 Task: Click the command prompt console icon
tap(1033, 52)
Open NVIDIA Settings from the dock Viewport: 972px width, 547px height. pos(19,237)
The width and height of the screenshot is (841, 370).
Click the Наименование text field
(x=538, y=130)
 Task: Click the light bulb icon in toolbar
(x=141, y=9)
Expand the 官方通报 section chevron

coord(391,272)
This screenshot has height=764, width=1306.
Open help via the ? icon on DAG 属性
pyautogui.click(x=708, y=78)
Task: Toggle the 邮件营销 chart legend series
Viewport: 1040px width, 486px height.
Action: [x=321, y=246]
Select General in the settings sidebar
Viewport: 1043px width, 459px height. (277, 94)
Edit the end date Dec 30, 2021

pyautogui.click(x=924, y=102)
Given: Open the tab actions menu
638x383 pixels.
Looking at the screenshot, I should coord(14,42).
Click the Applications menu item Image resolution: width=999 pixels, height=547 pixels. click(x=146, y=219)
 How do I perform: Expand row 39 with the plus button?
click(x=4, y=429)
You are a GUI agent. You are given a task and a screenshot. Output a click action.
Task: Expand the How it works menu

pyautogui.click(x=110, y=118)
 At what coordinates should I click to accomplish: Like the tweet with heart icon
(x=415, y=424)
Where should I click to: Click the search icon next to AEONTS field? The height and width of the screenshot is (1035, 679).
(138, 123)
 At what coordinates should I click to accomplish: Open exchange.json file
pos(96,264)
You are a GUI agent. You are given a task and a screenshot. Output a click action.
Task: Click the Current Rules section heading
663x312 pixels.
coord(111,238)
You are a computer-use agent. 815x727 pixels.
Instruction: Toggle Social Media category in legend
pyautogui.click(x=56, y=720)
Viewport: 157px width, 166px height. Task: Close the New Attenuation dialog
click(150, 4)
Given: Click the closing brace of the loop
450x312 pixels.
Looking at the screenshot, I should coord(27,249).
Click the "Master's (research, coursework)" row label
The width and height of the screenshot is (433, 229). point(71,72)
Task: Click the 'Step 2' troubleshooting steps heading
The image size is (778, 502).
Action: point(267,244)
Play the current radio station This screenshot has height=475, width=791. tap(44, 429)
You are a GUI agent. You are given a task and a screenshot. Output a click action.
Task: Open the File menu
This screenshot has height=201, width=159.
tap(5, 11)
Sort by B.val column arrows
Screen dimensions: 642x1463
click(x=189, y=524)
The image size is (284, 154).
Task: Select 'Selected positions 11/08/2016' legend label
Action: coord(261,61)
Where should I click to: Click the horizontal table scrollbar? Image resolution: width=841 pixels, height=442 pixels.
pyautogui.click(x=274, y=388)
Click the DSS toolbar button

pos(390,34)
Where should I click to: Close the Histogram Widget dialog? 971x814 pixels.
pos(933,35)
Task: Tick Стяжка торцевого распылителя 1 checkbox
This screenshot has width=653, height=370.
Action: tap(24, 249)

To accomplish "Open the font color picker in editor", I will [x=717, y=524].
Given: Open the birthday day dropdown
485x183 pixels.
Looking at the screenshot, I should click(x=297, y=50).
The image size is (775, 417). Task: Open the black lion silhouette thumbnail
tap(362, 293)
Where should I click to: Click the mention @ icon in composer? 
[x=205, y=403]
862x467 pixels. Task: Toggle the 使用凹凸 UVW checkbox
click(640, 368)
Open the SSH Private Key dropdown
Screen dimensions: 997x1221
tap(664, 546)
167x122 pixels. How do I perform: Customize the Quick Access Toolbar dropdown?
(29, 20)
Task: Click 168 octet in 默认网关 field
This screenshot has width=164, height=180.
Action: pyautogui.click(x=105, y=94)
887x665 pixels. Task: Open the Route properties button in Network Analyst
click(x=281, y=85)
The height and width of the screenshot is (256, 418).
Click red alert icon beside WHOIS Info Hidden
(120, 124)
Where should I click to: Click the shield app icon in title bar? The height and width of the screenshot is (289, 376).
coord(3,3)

::::::::::

Arrange every line of the records above as a JSON list of strings, one string per line, leaving out blank lines.

Full answer:
[
  " Task: Click the command prompt console icon",
  "tap(1033, 52)",
  "Open NVIDIA Settings from the dock Viewport: 972px width, 547px height. pos(19,237)",
  "The width and height of the screenshot is (841, 370).",
  "Click the Наименование text field",
  "(x=538, y=130)",
  " Task: Click the light bulb icon in toolbar",
  "(x=141, y=9)",
  "Expand the 官方通报 section chevron",
  "coord(391,272)",
  "This screenshot has height=764, width=1306.",
  "Open help via the ? icon on DAG 属性",
  "pyautogui.click(x=708, y=78)",
  "Task: Toggle the 邮件营销 chart legend series",
  "Viewport: 1040px width, 486px height.",
  "Action: [x=321, y=246]",
  "Select General in the settings sidebar",
  "Viewport: 1043px width, 459px height. (277, 94)",
  "Edit the end date Dec 30, 2021",
  "pyautogui.click(x=924, y=102)",
  "Given: Open the tab actions menu",
  "638x383 pixels.",
  "Looking at the screenshot, I should coord(14,42).",
  "Click the Applications menu item Image resolution: width=999 pixels, height=547 pixels. click(x=146, y=219)",
  " How do I perform: Expand row 39 with the plus button?",
  "click(x=4, y=429)",
  "You are a GUI agent. You are given a task and a screenshot. Output a click action.",
  "Task: Expand the How it works menu",
  "pyautogui.click(x=110, y=118)",
  " At what coordinates should I click to accomplish: Like the tweet with heart icon",
  "(x=415, y=424)",
  "Where should I click to: Click the search icon next to AEONTS field? The height and width of the screenshot is (1035, 679).",
  "(138, 123)",
  " At what coordinates should I click to accomplish: Open exchange.json file",
  "pos(96,264)",
  "You are a GUI agent. You are given a task and a screenshot. Output a click action.",
  "Task: Click the Current Rules section heading",
  "663x312 pixels.",
  "coord(111,238)",
  "You are a computer-use agent. 815x727 pixels.",
  "Instruction: Toggle Social Media category in legend",
  "pyautogui.click(x=56, y=720)",
  "Viewport: 157px width, 166px height. Task: Close the New Attenuation dialog",
  "click(150, 4)",
  "Given: Click the closing brace of the loop",
  "450x312 pixels.",
  "Looking at the screenshot, I should coord(27,249).",
  "Click the \"Master's (research, coursework)\" row label",
  "The width and height of the screenshot is (433, 229). point(71,72)",
  "Task: Click the 'Step 2' troubleshooting steps heading",
  "The image size is (778, 502).",
  "Action: point(267,244)",
  "Play the current radio station This screenshot has height=475, width=791. tap(44, 429)",
  "You are a GUI agent. You are given a task and a screenshot. Output a click action.",
  "Task: Open the File menu",
  "This screenshot has height=201, width=159.",
  "tap(5, 11)",
  "Sort by B.val column arrows",
  "Screen dimensions: 642x1463",
  "click(x=189, y=524)",
  "The image size is (284, 154).",
  "Task: Select 'Selected positions 11/08/2016' legend label",
  "Action: coord(261,61)",
  "Where should I click to: Click the horizontal table scrollbar? Image resolution: width=841 pixels, height=442 pixels.",
  "pyautogui.click(x=274, y=388)",
  "Click the DSS toolbar button",
  "pos(390,34)",
  "Where should I click to: Close the Histogram Widget dialog? 971x814 pixels.",
  "pos(933,35)",
  "Task: Tick Стяжка торцевого распылителя 1 checkbox",
  "This screenshot has width=653, height=370.",
  "Action: tap(24, 249)",
  "To accomplish \"Open the font color picker in editor\", I will [x=717, y=524].",
  "Given: Open the birthday day dropdown",
  "485x183 pixels.",
  "Looking at the screenshot, I should click(x=297, y=50).",
  "The image size is (775, 417). Task: Open the black lion silhouette thumbnail",
  "tap(362, 293)",
  "Where should I click to: Click the mention @ icon in composer? ",
  "[x=205, y=403]",
  "862x467 pixels. Task: Toggle the 使用凹凸 UVW checkbox",
  "click(640, 368)",
  "Open the SSH Private Key dropdown",
  "Screen dimensions: 997x1221",
  "tap(664, 546)",
  "167x122 pixels. How do I perform: Customize the Quick Access Toolbar dropdown?",
  "(29, 20)",
  "Task: Click 168 octet in 默认网关 field",
  "This screenshot has width=164, height=180.",
  "Action: pyautogui.click(x=105, y=94)",
  "887x665 pixels. Task: Open the Route properties button in Network Analyst",
  "click(x=281, y=85)",
  "The height and width of the screenshot is (256, 418).",
  "Click red alert icon beside WHOIS Info Hidden",
  "(120, 124)",
  "Where should I click to: Click the shield app icon in title bar? The height and width of the screenshot is (289, 376).",
  "coord(3,3)"
]